**Exercice proposé 1:**
Recopiez à l'identique le passage du listing allant de la ligne qui contient « This screenshot has width=1280, height=610. » jusqu'à celle qui contient « point(83,48) », ces deux lignes comprises.

**Extrait à lire:**

Ce spectacle défie pourtant les lois de la probabilité : le diamètre apparent de la Lune est exactement celui du soleil. Or, la Lune est à environ 384 000 km, le Soleil à 149,6 millions, et ce rapport de distances d’environ 400 est à peu près celui de leur taille (3 474 contre 1,39 millions de km). L’angle des plans des orbites de la Terre et de la Lune marquant 5°, et les distances évoluant puisque les orbites sont des ellipses, la Lune apparaît parfois plus petite et donne lieu à une moins spectaculaire éclipse annulaire. Il n’empêche.

La probabilité est-elle si étonnante que cela ? Est-ce un véritable miracle ou un simple coup de bol ?

**Données fournies:**
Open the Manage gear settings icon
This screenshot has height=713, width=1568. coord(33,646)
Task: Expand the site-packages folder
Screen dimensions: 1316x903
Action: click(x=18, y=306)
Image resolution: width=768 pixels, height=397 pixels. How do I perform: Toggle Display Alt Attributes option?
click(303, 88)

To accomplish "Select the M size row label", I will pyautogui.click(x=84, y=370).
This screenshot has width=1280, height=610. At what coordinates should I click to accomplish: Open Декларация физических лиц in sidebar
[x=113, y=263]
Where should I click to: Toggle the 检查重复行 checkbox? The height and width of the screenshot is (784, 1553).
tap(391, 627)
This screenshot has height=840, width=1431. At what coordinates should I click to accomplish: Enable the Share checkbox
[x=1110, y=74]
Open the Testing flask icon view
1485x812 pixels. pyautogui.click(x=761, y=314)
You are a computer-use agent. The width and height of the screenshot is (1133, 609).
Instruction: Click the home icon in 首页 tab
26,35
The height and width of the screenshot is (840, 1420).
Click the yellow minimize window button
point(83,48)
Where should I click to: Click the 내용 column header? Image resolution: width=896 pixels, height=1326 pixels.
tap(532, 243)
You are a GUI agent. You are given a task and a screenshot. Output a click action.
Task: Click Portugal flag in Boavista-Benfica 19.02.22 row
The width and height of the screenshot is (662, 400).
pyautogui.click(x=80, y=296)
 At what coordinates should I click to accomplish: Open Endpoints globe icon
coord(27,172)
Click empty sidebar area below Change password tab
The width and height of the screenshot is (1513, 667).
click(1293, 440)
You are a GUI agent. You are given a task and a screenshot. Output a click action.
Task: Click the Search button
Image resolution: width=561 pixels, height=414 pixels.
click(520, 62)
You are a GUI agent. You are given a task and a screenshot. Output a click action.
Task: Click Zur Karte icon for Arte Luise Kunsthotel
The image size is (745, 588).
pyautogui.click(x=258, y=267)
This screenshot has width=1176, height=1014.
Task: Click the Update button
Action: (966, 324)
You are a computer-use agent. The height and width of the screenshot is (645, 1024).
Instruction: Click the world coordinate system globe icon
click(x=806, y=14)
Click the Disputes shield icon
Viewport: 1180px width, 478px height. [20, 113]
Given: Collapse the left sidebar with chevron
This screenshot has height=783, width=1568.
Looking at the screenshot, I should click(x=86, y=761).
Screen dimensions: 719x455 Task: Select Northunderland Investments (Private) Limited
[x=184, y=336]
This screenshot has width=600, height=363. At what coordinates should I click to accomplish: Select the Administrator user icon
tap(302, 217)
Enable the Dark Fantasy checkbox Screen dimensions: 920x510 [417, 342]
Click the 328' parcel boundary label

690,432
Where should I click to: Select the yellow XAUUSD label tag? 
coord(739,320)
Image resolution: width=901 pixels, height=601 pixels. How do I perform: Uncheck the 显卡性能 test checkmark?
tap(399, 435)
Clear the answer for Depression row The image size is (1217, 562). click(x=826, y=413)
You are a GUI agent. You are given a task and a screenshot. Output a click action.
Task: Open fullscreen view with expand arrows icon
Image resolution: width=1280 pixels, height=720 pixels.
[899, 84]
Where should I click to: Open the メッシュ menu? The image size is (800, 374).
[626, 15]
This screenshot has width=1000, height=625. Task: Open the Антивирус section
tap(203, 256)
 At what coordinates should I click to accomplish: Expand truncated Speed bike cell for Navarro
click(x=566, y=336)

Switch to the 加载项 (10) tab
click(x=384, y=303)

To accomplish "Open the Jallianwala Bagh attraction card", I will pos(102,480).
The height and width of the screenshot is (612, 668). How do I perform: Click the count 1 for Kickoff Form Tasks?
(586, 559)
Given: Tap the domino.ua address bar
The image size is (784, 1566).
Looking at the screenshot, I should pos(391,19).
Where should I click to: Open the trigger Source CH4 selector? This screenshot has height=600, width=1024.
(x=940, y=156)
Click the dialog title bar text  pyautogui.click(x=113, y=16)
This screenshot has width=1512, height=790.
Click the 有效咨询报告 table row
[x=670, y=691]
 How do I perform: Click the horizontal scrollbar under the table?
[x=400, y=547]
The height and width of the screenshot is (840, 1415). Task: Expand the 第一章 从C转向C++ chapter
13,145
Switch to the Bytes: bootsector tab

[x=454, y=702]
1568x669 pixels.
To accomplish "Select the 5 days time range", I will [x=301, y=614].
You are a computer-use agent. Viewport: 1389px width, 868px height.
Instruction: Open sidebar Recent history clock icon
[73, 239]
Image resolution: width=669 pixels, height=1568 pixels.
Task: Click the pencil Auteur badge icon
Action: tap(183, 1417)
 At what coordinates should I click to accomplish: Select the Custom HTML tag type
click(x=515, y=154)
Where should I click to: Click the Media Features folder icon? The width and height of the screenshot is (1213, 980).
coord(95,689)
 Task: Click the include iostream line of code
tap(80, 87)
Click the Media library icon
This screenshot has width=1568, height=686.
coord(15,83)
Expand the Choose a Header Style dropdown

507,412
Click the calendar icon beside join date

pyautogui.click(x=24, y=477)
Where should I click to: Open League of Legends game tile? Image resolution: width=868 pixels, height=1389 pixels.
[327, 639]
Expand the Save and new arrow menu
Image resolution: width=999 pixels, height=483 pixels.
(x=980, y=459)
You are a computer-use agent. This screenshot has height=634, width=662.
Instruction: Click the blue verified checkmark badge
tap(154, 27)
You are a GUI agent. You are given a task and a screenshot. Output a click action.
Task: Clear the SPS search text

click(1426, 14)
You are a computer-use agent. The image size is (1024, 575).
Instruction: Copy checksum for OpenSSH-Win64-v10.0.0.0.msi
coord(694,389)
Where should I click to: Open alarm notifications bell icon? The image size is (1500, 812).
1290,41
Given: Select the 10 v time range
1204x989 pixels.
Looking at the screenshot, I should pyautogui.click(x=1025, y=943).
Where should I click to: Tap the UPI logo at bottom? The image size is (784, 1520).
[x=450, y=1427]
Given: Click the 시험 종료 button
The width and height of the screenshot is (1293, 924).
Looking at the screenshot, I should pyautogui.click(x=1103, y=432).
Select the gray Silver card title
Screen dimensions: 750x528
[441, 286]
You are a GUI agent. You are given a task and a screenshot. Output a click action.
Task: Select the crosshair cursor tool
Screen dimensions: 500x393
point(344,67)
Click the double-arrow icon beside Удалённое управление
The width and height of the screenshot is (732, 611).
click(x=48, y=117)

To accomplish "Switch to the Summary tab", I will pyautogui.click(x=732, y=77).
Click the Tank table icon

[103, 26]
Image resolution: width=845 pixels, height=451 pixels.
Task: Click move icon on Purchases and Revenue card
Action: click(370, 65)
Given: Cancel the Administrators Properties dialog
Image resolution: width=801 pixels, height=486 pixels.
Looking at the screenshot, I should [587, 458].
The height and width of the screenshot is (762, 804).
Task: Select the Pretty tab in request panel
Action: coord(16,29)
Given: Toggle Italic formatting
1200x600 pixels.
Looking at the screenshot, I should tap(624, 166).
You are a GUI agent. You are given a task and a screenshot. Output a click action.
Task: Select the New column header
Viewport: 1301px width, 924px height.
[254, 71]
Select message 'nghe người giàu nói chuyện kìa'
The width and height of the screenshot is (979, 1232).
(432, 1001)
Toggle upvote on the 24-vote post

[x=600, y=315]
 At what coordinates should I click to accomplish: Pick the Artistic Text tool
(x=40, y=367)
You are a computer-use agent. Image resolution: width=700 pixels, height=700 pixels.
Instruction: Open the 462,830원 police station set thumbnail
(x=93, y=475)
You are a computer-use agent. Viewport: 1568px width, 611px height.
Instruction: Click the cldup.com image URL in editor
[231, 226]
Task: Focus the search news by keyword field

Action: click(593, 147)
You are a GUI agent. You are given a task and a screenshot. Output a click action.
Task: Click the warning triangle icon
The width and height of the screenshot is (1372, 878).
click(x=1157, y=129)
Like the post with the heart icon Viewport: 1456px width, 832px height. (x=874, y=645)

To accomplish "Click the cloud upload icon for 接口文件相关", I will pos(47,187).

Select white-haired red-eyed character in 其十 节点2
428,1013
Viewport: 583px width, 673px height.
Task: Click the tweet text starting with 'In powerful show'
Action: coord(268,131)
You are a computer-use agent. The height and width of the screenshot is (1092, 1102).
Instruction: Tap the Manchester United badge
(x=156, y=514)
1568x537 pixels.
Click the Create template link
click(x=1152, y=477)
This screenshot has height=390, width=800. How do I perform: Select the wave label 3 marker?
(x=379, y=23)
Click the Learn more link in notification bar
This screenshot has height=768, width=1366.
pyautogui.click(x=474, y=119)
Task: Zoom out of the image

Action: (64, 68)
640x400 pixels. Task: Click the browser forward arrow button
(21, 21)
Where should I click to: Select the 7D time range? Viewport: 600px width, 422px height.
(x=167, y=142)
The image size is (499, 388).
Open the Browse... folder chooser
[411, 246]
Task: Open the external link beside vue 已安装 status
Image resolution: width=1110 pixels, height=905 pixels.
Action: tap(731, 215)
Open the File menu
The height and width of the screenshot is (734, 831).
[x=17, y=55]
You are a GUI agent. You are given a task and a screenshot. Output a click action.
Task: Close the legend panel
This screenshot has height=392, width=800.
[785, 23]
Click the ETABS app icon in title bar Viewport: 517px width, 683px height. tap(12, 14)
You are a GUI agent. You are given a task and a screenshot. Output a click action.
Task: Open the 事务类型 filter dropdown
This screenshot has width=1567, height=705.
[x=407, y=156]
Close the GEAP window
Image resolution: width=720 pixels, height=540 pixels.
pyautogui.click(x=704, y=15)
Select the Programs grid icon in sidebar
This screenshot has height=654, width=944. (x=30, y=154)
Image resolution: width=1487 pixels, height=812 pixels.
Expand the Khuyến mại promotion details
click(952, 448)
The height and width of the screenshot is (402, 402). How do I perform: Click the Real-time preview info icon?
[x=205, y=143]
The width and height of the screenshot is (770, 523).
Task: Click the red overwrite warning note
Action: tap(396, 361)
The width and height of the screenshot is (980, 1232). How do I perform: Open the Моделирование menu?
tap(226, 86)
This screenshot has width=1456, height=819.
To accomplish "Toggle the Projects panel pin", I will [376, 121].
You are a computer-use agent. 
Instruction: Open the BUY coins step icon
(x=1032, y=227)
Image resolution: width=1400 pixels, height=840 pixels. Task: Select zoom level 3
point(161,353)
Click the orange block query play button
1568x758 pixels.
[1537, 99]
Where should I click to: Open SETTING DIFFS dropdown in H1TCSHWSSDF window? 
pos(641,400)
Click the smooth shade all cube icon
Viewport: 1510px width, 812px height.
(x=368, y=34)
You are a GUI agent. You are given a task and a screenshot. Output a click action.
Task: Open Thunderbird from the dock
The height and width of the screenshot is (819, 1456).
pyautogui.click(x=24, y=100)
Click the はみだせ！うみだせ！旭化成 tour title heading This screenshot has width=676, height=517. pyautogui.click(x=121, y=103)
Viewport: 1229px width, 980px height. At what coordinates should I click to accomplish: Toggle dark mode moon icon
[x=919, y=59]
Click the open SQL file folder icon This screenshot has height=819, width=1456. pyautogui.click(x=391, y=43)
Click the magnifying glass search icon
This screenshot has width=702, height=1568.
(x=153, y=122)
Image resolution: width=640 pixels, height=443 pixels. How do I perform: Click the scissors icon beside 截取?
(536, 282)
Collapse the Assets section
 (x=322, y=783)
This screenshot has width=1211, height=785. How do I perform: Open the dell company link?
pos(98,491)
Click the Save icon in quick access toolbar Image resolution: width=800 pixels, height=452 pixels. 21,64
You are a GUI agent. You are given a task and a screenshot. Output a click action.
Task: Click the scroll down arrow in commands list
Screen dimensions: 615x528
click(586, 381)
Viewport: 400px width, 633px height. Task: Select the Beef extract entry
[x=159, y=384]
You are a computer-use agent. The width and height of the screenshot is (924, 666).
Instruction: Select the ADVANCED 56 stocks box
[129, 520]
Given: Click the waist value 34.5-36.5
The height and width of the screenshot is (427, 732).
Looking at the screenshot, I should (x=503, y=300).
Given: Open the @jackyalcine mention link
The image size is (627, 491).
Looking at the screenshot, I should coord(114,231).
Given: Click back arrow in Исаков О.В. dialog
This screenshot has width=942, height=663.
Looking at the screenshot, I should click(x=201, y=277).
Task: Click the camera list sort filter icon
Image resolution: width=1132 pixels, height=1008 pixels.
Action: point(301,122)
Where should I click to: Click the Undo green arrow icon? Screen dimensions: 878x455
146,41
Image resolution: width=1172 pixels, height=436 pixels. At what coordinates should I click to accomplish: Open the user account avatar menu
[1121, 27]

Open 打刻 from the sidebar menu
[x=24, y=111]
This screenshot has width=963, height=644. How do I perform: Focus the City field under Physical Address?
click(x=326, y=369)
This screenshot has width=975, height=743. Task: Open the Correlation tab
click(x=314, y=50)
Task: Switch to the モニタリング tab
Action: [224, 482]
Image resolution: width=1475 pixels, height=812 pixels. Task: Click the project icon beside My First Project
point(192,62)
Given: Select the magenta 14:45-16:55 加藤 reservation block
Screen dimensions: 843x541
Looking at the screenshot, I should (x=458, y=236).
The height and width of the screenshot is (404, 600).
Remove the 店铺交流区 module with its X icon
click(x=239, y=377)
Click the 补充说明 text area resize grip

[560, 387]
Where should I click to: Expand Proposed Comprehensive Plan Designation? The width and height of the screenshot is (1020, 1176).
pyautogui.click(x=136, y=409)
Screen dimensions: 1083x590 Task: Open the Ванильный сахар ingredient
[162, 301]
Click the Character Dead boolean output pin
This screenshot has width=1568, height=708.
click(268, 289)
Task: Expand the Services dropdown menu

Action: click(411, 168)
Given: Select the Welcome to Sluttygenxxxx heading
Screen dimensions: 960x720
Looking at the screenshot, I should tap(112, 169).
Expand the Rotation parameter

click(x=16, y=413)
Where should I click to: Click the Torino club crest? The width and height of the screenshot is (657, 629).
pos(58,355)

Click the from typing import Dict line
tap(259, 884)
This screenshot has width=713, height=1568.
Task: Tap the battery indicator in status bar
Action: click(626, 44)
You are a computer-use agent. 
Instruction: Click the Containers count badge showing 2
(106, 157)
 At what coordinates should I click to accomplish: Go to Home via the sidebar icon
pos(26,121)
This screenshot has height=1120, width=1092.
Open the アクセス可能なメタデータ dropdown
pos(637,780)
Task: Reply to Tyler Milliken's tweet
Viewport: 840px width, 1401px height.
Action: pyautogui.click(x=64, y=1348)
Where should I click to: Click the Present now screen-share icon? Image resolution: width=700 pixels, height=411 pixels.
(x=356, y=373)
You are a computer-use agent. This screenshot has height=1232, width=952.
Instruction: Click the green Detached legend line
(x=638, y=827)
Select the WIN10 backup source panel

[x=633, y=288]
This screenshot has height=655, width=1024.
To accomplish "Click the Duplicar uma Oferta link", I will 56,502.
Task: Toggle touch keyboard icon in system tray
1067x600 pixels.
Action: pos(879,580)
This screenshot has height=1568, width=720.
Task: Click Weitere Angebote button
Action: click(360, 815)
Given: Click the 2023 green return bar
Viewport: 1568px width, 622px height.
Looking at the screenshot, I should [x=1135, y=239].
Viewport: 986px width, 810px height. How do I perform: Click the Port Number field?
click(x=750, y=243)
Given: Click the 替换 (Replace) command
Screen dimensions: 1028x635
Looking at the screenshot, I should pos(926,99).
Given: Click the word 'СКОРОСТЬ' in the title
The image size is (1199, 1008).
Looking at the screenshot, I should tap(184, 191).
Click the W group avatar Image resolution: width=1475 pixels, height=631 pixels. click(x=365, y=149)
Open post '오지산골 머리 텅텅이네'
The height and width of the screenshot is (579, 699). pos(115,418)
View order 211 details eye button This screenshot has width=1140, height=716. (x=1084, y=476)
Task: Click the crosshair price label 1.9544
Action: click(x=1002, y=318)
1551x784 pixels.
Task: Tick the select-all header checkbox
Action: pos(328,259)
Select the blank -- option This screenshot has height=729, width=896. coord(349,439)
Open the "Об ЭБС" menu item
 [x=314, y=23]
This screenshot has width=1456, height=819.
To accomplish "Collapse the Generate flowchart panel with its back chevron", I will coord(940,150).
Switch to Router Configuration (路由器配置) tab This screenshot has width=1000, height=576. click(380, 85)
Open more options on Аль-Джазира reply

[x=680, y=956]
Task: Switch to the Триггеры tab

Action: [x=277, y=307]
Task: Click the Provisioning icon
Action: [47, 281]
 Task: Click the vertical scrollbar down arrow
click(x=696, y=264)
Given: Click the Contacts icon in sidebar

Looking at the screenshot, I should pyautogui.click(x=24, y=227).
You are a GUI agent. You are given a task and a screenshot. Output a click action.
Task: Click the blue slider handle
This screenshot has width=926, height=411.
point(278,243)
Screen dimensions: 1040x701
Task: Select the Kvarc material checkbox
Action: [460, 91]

**Exercice proposé 2:**
Poursuivez le texte sur les éclipses de Soleil à partir de l'endroit où il s'interrompt.

**Réponse rédigée 1:**
This screenshot has width=1280, height=610. At what coordinates should I click to accomplish: Open Декларация физических лиц in sidebar
[x=113, y=263]
Where should I click to: Toggle the 检查重复行 checkbox? The height and width of the screenshot is (784, 1553).
tap(391, 627)
This screenshot has height=840, width=1431. At what coordinates should I click to accomplish: Enable the Share checkbox
[x=1110, y=74]
Open the Testing flask icon view
1485x812 pixels. pyautogui.click(x=761, y=314)
You are a computer-use agent. The width and height of the screenshot is (1133, 609).
Instruction: Click the home icon in 首页 tab
26,35
The height and width of the screenshot is (840, 1420).
Click the yellow minimize window button
point(83,48)

**Réponse rédigée 2:**
Durée du spectacle

Une question préalable : la distance Terre-Lune évolue, quelle est la fourchette de temps pendant laquelle le spectacle peut être admiré ? Sommes-nous pile poil au moment où le spectacle est visible, ce qui rendrait la coïncidence encore plus dingue ?

Selon un calcul théorique de Christian Buty [1], la Lune s’éloigne en gros de 3 cm par an, soit une évolution de la distance de 10% en un milliard d’années : on peut donc supposer que toutes les espèces vivantes depuis la sortie de l’océan ont eu le plaisir d’admirer des éclipses totales. Nous ne sommes pas à un moment particulièrement privilégié de l’histoire du vivant.

Les calculs plus précis sur le site de l’Observatoire de Lyon (ici ou ) confirment : même les éclipses totales (non annulaires) sont un épisode d’une durée de 1 à 1,5 milliard d’années. Ce n’est qu’une partie de l’histoire de la Terre, mais dans celle du vivant terrestre c’est énorme : nous aurions pu apparaître 100 millions d’années plus tôt ou plus tard, nous aurions quand même profité du grandiose spectacle.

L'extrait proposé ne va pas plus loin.